YOUR INSTRUCTIONS
Print the lines below exactly, beginning with the one that contains "Дизельные погрузчики 2ton" and stopping after the last line.

RECORDS
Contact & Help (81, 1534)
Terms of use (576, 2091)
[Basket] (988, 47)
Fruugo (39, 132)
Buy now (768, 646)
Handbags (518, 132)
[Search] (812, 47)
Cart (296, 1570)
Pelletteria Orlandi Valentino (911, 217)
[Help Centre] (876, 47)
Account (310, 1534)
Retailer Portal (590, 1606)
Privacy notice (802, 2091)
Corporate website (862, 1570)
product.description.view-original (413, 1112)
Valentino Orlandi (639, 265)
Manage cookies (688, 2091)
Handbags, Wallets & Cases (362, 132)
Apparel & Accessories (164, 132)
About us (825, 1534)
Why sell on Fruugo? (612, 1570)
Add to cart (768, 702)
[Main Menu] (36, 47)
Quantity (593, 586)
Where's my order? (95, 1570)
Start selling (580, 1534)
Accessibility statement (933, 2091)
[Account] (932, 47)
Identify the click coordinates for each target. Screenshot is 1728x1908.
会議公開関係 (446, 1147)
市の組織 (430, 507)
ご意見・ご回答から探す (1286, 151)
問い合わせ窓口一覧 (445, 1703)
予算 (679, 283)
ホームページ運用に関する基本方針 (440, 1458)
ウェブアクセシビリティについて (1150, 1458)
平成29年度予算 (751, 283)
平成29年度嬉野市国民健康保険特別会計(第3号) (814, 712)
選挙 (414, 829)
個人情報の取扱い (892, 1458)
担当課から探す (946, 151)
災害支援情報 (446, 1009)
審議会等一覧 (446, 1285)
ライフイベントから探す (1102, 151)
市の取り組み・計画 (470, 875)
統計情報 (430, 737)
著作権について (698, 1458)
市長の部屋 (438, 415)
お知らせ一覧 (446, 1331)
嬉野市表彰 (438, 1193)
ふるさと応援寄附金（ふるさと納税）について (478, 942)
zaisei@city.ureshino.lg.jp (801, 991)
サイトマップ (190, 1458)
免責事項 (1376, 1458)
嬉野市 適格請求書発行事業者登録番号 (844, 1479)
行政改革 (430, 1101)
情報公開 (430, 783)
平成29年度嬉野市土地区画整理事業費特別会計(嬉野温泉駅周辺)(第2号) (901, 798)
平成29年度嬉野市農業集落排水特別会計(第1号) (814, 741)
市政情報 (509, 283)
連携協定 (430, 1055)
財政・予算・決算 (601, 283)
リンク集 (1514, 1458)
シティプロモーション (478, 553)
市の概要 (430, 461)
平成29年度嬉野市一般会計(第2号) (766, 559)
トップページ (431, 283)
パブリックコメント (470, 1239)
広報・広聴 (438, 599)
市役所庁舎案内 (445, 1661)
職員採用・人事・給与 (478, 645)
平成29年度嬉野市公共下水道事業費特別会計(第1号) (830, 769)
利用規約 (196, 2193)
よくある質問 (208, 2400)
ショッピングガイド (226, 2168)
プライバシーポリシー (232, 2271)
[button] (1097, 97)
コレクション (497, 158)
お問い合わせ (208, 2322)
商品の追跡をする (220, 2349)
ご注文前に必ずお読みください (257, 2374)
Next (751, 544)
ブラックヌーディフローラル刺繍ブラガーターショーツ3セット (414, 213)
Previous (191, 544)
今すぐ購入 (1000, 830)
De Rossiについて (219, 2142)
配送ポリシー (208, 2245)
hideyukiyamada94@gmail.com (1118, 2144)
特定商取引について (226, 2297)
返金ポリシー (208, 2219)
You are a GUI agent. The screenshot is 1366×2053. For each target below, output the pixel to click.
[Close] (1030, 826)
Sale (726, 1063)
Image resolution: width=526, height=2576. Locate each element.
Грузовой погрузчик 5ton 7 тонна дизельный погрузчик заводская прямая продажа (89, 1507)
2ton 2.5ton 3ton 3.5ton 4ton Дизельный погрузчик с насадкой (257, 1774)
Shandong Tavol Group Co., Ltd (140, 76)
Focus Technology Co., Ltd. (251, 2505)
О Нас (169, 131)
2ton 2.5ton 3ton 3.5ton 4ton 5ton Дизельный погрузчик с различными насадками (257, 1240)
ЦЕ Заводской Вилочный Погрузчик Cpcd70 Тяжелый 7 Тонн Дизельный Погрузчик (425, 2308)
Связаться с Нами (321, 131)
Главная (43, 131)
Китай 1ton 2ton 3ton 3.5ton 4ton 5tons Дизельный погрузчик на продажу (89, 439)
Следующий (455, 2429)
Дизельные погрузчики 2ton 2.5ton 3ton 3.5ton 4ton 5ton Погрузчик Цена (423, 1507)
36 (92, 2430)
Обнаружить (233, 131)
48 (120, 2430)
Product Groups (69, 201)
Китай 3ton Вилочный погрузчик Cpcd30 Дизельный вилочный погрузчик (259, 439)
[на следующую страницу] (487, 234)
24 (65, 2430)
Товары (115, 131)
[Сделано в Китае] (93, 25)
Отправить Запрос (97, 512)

SOLUTION BELOW
Дизельные погрузчики 2ton 2.5ton 3ton 3.5ton 4ton 5ton Погрузчик Цена (423, 1507)
36 (92, 2430)
Обнаружить (233, 131)
48 (120, 2430)
Product Groups (69, 201)
Китай 3ton Вилочный погрузчик Cpcd30 Дизельный вилочный погрузчик (259, 439)
[на следующую страницу] (487, 234)
24 (65, 2430)
Товары (115, 131)
[Сделано в Китае] (93, 25)
Отправить Запрос (97, 512)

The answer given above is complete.